Durante as quase onze horas que permaneci na urgência tive o tempo suficiente para observar como, em certas fases do processo, o tempo é completamente desperdiçado. Seguramente poder-se-ia fazer mais e melhor. Se compreendo que se tenha que esperar algumas horas pelos resultados de alguns exames, se admito que muitas das esperas sejam o resultado das “urgências” dentro da própria urgência, como por exemplo ter que ir ao bloco operatório fazer uma cirurgia a um doente que requer uma intervenção imediata, outras esperas há em que, por muita compreensão que exista, elas são completamente inaceitáveis.

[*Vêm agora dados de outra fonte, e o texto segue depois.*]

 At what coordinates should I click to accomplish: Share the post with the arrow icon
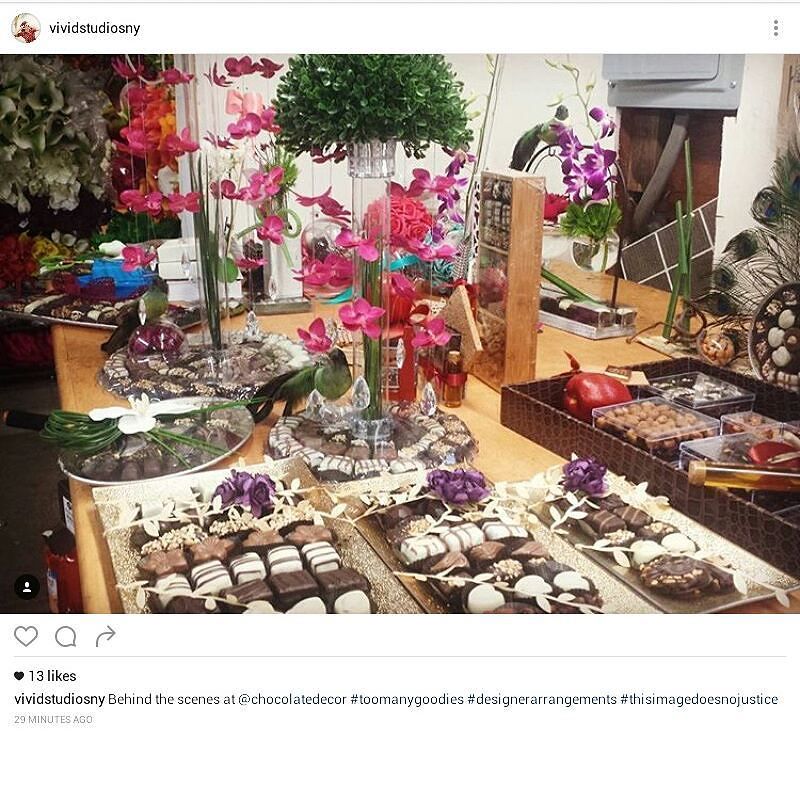click(x=106, y=636)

Vi, por exemplo, pessoas – eram pessoas que estavam ali – em macas, completamente sós, a gritarem de dor, a necessitarem de um apoio para satisfazerem as suas necessidades fisiológicas, horas seguidas a gritar sem que qualquer profissional lhes prestasse a mínima atenção. E fazia doer o coração ver os tais profissionais passarem por esses doentes, completamente insensíveis ao sofrimento traduzido por aqueles gritos lancinantes. Creiam que não estou a exagerar, havia por ali doentes que já estavam à espera de serem atendidos quando eu cheguei e, quando saí, eles continuavam exactamente na mesma situação.

Vi, também, algumas voluntárias muito arranjadinhas que se passeavam aos pares por alguns corredores - não por aqueles onde estavam os doentes que eventualmente mais precisariam delas - em descontraída conversa, pondo os assuntos em dia, mas não acorrendo aos lugares onde, de facto, mais seriam necessárias e onde, certamente, poderiam prestar um serviço eficaz e solidário.

Em suma, vi ali no Hospital de Santo António, no Porto, a mesma desorganização e a mesma falta de atenção para com os doentes que já vi noutras alturas e noutras urgências de outros estabelecimentos hospitares deste país. Admito que temos muito bons médicos e enfermeiros mas a tal desorganização necessita de uma urgentíssima reorganização.

E quando oiço os responsáveis do governo exaltar as inúmeras vantagens e avanços do serviço de saúde público, não posso deixar de pensar em como seria bom que eles se disfarçassem de povo anónimo e se fossem misturar com os demais para verem, ao vivo e sem disfarces, como as coisas acontecem verdadeiramente.